Titanium Laser Cutting—Don't Sweat It
January 21, 2021Comments
Despite its reputation, titanium can be cut with minimal challenges.
Titanium sheet, as hard as steel at nearly half the weight, certainly provides challenges when shaping it into a quality part via stamping, bending or punching. It demands care in processing, especially given its high cost. Mistakes with titanium most assuredly can derail the profit margin on a job. It’s a bit surprising then, that fabricators can laser cut titanium sheet with relative ease.
Parts produced from titanium sheet can be found in chemical-processing applications such as for tanks and other equipment, and in aerospace for wings and turbine parts. Flexibility and durability at a light weight make titanium the material of choice here. We just don’t hear so much about titanium-sheet work due to the confidentiality agreements often encountered in aerospace and defense projects. But the work is out there for fab shops.
“From a cutting perspective, titanium isn’t terribly unique,” offers Brett Thompson, TruLaser technologies and sales consultant manager for Trumpf North America. “From a bending perspective it certainly is, again due to its massive memory.”
We’ll save titanium bending for another day.

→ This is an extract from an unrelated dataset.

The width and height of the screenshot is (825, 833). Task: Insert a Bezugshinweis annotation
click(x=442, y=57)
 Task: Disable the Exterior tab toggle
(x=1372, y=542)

Similar to Cutting Stainless
Laser cutting titanium offers similarities to cutting stainliness steel.
“Titanium sheet behaves very similarly to stainless steel,” Thompson says, with a caveat related to edge quality. “When using nitrogen assist gas, cutting edges will bronze a bit. Using nitrogen will provide a cut edge not quite as smooth as when using argon.

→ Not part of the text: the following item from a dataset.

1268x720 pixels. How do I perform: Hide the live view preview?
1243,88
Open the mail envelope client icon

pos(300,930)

“But when working with, say, 2-mm-thick titanium,” he continues, “refer to a 2-mm nitrogen technology table developed for stainless steel. It’ll be pretty darn close. For a much thicker sheet of titanium, perhaps an oxygen cut is the way to go. With any of the laser cutting machines that Trump sells, for example, a fabricator can cut thin titanium sheet with nitrogen using those stainless-steel tech tables.”
Should quality be of added concern, a fabricator can elect to use more-expensive argon as an assist gas.